The 20 participants recently received the tablets at the Wembley Centre of Excellence in Hayes, Clarendon, during a personal development and life skills training session. The session is one of several modules in the five-month local economic development community training programme funded under the European Union/United Nations Spotlight Initiative. The course, implemented by the United Nations Development Programme (UNDP) multi country office in Jamaica, in partnership with the local economic development unit of the Clarendon Municipal Corporation, aims to bolster economic empowerment of domestic violence survivors through training in business management, marketing, and sustainable business strategies.
“Training has been empowering,” declared participant Cadine McLeod-Davis. In her assessment of the last session which included guidance on dealing with abusers and digital skills, she said: “The realistic way the trainer has brought (the message) across is not just (about) the words, it’s not just the PowerPoint, but bringing it out with real life situations; (sharing) things that has happened in her family, people that she knows. So people who would have been numb or silent got the chance and opportunity to (express their feelings).

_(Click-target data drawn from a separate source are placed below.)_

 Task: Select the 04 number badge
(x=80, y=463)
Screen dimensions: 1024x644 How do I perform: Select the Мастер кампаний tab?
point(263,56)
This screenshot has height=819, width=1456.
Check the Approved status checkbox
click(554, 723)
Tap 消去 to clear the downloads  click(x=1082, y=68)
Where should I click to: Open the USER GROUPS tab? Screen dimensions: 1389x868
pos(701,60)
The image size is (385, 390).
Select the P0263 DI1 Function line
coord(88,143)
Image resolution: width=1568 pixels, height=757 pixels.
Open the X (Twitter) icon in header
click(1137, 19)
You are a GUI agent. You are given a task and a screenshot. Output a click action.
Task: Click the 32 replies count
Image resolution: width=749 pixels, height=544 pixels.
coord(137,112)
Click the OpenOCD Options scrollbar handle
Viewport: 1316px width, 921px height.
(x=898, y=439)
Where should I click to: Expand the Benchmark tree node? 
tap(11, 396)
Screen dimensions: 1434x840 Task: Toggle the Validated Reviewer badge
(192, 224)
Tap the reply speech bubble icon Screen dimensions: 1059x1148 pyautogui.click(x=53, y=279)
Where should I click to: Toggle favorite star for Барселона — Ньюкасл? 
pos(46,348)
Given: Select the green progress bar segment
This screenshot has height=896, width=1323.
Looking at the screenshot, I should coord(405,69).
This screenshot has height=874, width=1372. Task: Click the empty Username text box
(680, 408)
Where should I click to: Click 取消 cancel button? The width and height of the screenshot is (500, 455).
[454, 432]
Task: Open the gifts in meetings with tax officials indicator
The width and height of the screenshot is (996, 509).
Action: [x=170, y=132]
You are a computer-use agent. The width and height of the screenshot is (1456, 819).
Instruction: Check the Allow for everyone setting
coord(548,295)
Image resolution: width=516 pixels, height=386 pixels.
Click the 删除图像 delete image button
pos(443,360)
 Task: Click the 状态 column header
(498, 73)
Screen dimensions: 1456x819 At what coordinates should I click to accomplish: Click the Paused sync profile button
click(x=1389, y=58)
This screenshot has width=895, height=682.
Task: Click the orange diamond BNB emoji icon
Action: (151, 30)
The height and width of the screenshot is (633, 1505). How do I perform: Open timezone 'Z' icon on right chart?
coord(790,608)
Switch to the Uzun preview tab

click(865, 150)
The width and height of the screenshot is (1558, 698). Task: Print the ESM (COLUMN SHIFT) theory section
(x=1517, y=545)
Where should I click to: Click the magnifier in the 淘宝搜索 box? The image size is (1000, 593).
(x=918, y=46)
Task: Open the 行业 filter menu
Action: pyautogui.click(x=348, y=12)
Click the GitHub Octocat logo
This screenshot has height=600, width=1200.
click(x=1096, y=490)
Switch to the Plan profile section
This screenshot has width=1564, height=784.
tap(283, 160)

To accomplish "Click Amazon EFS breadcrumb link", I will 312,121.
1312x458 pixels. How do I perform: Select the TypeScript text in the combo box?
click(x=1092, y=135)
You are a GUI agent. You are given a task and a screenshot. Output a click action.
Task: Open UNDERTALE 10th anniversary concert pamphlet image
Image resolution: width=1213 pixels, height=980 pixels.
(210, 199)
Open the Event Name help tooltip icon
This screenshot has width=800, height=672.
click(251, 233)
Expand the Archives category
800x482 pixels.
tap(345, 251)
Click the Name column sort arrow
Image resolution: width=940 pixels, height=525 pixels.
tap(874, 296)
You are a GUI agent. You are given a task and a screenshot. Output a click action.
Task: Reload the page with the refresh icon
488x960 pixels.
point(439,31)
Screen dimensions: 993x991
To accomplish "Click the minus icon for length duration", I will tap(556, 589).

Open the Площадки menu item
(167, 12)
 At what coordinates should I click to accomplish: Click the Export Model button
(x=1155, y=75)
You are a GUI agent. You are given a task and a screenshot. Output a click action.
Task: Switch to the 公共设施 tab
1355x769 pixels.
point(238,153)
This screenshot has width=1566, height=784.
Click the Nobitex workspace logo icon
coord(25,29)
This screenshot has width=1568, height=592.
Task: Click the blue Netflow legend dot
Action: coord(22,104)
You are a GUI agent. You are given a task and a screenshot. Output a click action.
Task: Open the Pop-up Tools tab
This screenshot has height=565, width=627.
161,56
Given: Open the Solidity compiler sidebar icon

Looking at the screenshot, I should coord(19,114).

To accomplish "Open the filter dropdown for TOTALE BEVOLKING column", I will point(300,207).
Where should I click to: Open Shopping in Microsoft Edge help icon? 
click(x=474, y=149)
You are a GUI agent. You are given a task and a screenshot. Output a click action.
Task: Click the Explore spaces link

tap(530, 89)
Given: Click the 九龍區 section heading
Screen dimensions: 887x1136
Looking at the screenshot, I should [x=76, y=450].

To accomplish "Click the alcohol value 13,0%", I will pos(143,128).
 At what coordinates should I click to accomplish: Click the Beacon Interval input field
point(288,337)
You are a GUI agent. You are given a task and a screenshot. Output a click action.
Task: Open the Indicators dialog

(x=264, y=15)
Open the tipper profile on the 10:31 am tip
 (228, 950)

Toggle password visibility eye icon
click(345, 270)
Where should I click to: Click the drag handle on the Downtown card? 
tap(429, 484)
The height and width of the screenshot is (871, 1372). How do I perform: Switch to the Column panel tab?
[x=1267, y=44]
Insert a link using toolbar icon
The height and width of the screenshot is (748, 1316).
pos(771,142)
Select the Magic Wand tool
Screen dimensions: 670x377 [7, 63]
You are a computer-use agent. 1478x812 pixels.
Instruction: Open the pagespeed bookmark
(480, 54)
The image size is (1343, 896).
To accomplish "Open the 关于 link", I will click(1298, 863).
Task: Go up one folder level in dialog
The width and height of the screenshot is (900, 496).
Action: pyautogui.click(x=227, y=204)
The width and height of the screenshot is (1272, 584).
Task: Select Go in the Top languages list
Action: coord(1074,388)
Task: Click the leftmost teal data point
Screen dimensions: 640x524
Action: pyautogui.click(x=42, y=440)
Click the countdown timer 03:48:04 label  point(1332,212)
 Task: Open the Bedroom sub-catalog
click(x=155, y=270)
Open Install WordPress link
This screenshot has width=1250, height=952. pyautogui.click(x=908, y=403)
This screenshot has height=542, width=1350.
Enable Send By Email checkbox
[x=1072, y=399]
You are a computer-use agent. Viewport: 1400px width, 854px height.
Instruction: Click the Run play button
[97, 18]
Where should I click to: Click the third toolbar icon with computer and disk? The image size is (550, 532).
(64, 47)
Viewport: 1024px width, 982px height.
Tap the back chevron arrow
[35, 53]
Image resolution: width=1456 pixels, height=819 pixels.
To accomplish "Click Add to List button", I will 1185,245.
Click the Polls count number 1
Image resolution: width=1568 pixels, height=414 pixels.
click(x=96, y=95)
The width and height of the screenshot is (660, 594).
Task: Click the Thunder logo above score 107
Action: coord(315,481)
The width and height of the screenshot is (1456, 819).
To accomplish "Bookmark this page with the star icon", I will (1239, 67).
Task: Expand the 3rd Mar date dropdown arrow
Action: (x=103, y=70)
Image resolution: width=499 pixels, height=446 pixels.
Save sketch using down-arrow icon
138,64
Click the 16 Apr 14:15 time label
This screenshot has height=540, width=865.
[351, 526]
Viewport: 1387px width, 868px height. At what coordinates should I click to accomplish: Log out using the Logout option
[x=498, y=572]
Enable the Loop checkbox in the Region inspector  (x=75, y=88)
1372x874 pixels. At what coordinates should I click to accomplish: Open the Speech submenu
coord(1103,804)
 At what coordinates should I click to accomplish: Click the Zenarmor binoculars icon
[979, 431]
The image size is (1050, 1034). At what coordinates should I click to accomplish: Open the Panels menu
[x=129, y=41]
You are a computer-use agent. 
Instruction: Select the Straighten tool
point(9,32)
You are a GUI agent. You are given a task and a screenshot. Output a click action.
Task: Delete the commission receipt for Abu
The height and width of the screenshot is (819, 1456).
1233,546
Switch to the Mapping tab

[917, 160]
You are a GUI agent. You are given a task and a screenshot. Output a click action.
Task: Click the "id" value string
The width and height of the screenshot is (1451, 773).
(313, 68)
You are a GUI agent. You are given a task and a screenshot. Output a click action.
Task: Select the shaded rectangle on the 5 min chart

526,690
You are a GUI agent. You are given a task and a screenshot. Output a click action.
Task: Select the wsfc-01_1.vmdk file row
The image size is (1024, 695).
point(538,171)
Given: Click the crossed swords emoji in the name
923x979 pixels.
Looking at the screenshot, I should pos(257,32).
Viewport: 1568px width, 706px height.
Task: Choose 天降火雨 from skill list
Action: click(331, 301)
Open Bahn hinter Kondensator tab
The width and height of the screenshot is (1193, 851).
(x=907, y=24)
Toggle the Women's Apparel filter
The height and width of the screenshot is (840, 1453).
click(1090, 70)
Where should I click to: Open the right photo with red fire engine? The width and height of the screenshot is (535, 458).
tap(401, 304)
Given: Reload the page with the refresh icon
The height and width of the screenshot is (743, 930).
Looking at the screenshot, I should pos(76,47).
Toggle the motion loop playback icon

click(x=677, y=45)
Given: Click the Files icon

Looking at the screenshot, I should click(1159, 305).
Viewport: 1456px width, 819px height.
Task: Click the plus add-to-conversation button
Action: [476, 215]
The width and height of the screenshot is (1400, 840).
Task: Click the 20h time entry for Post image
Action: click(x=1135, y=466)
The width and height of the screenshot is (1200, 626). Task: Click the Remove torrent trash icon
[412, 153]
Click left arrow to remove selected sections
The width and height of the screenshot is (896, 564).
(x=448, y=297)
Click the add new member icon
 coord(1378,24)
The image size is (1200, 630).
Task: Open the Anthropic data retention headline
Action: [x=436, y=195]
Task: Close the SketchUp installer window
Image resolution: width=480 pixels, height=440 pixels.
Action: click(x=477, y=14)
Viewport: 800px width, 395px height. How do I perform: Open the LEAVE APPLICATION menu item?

Another participant, Abigail McKenzie called the training “very informative and very good so far”.
“Spotlight Initiative aims to effectively equip vulnerable women with the skills capacity and resources to disrupt their economic dependence on male partners and progress to independence. By gaining financial earning power, they are less susceptible to dependent relationships and at less risk of exposure to domestic violence,” UNDP Programme Officer Shellian Forester explained.
In her charge to the participants, she said, “We look forward to great things from you as you complete training leading to certification in small business and to seeing you soar as entrepreneurs making your way independently to support your families.”
Speaking on behalf of Custos of Clarendon, William Shagoury, Eurica Douglas, president of the Clarendon Parish Development Committee Benevolent Society congratulated the participants for taking the bold step to transform their lives and to become more self-reliant and empowered.
“I commend your courage and resilience and urge you to persevere and see the programme to completion and establish a strong foundation for your future endeavours,” she said, while encouraging the participants that they should consider the tablets a vital investment in unlocking their innate potential.
“I hope whatever learned and awareness gleaned from training will better prepare you as move forward to realise your goals and objectives and potential,” Scean Barnswell, councillor for the Hayes division declared. He congratulated the Clarendon Municipal Corporation for a job well done in organizing the training programme.
Deputy Superintendent of Police Owen Brown, who brought greetings on behalf of acting Senior Superintendent of Police Carlos Russell, officer in charge of Clarendon police division, assured survivors and the Spotlight team that the police are very much on board.
“We know that at the end of the year when we are counting numbers of violent crime, this will help us see a reduction. We have over 300 cases at DVIC now being dealt with. We know the initiative is helping because the families are coming in and they are participating, and as such what could have been, is no longer happening, and for that we are very grateful.”
In an uplifting message to participants, Sheree Wright Campbell of the Victim Services Division in the Ministry of Justice said, “Your situation does not define who you are and who you will become. Change begins with you. Believe in yourself, understand and know who you are as a person. See yourself as an overcomer. You are being given tools to help you along the way.”
This current training builds on work completed last year in Phase I of Spotlight in Clarendon which trained and supported 40 women and 10 girls. The ongoing empowerment training of domestic violence survivors seeks to practically implement components of the violence against women and girls (VAWG) strategy of the parish’s local sustainable development plan.
An additional component of the project will be a workshop series titled ‘VAWG Interruption: how to spot the signs’. Twenty women along with ten girls will participate in a workshop series geared at equipping them with interpersonal and behavioural psycho-social skills.
The Spotlight Initiative is a global initiative of the United Nations which has received generous support from the European Union. Its aim is to eliminate all forms of violence against women and girls.
UNDP Multi Country Office in Jamaica is assigned lead implementation responsibilities for two pillars under Jamaica's Spotlight Initiative programme – Pillar 1: Legislative and Policy Framework; and Pillar 2: Strengthening Institutions.